▸ Task to complete
Find "807x356 pixels. Task: Click" in the material below, then write out that line and every line after it exactly, ending with the last one; skip the pictures.

Provided data Start Marker

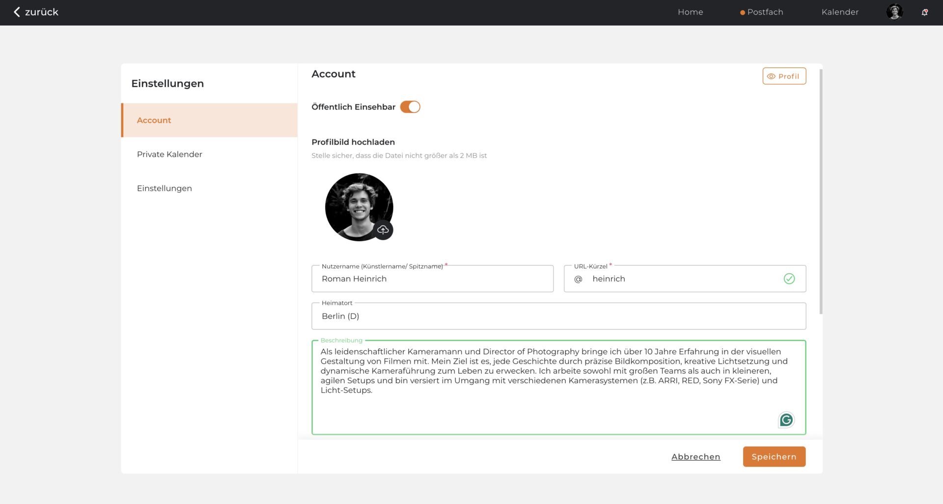Click into the Heimatort input field
943x504 pixels.
point(558,316)
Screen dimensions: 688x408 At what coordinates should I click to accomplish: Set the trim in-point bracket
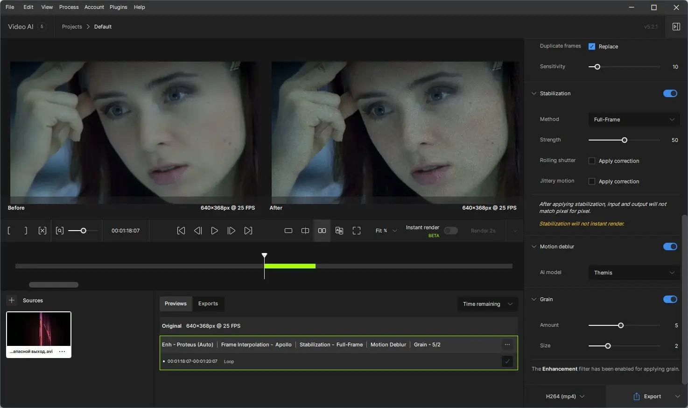tap(9, 231)
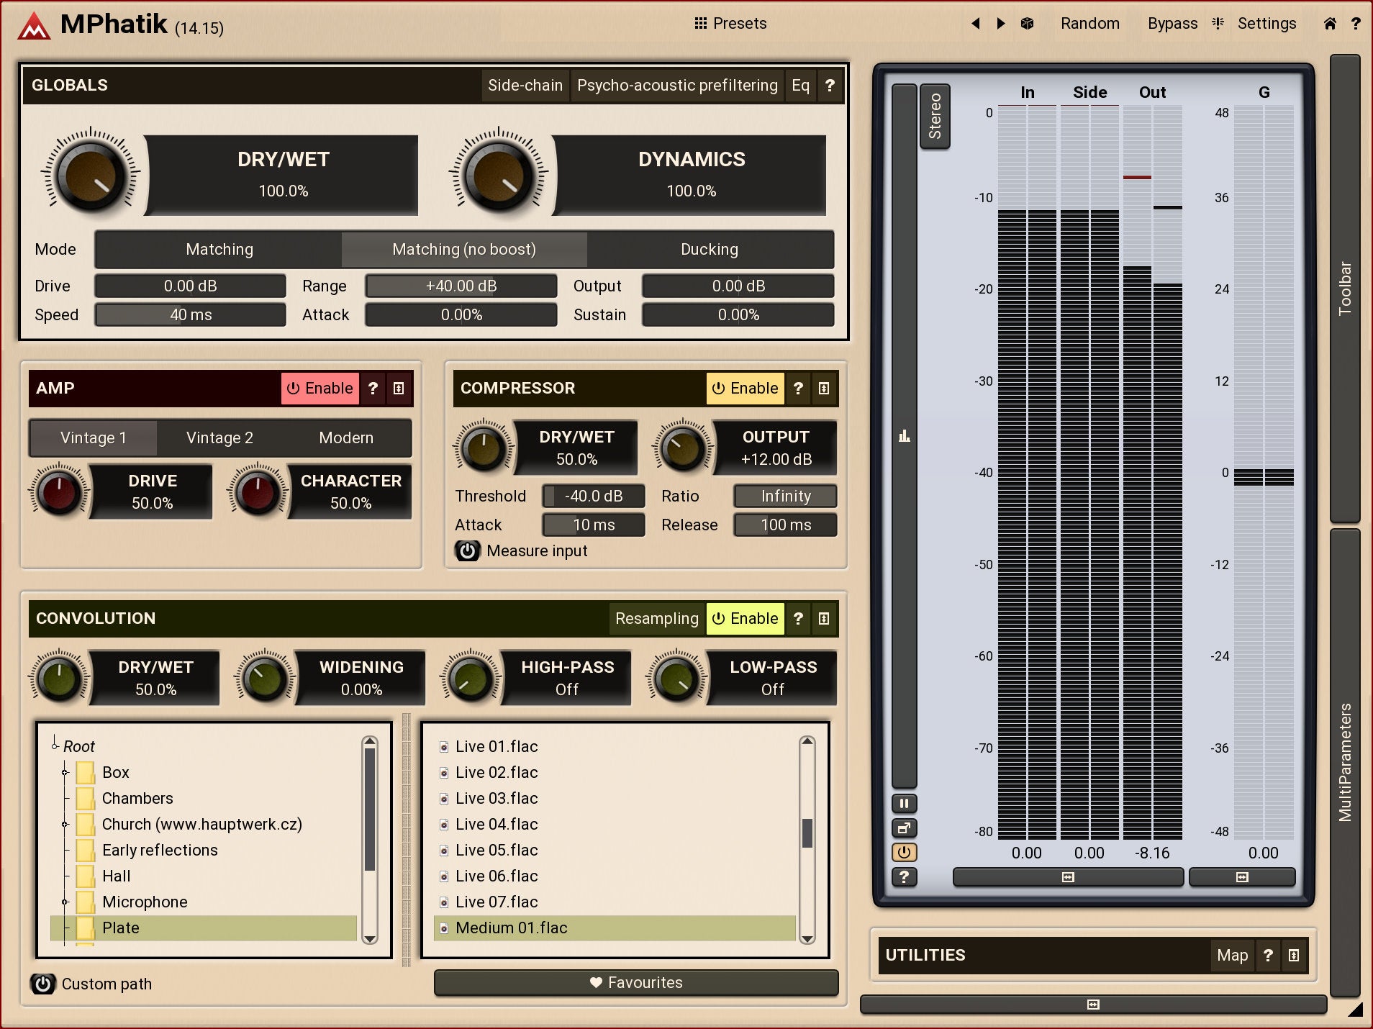
Task: Open the Favourites button
Action: coord(636,983)
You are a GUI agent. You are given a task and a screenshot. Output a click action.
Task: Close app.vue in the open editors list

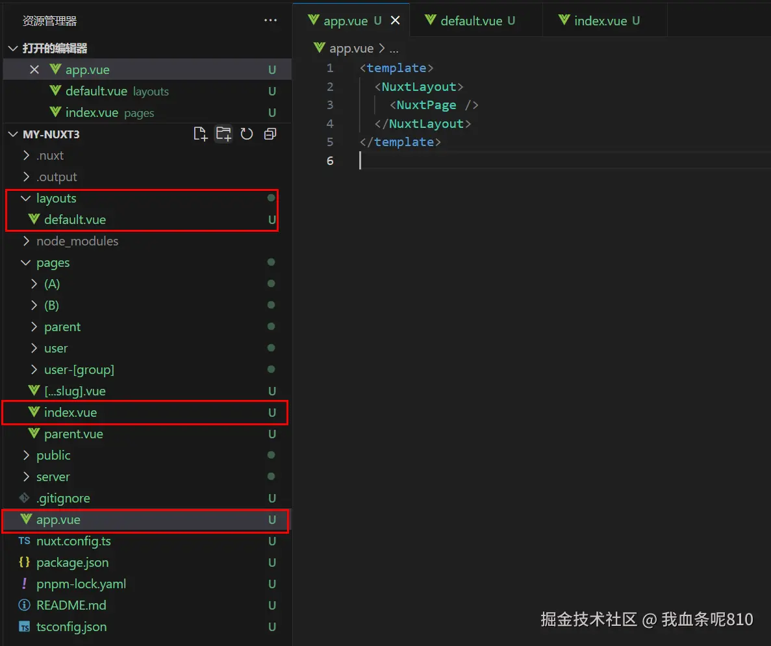click(x=34, y=70)
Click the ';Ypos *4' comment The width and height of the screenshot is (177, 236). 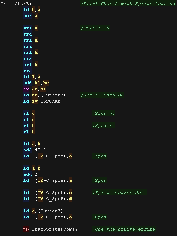(104, 113)
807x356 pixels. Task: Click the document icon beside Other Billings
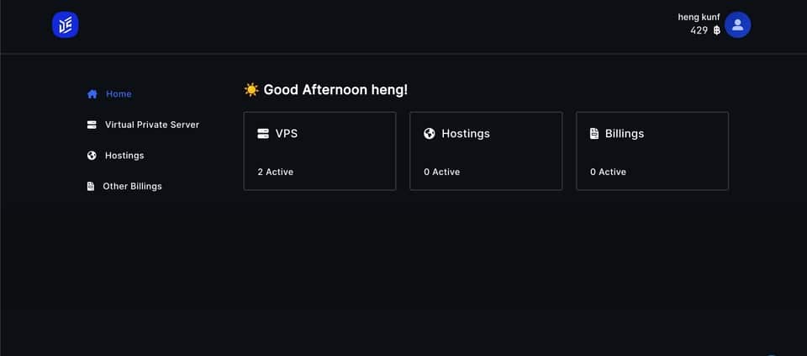pyautogui.click(x=91, y=187)
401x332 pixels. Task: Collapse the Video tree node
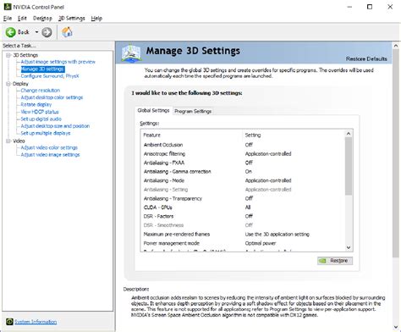[8, 141]
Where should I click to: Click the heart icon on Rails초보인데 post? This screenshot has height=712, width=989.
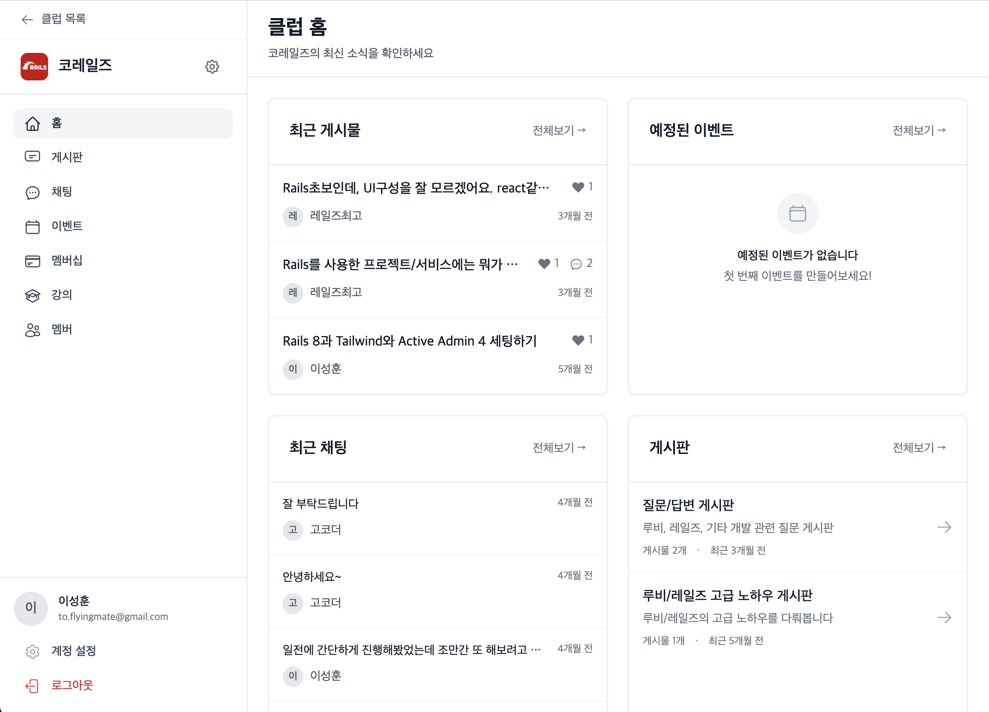pos(578,187)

Provided data End Marker

▸ Answer to this task
807x356 pixels. Task: Click the document icon beside Other Billings
pyautogui.click(x=91, y=187)
401x332 pixels. Task: Collapse the Video tree node
[8, 141]
Where should I click to: Click the heart icon on Rails초보인데 post? This screenshot has height=712, width=989.
pos(578,187)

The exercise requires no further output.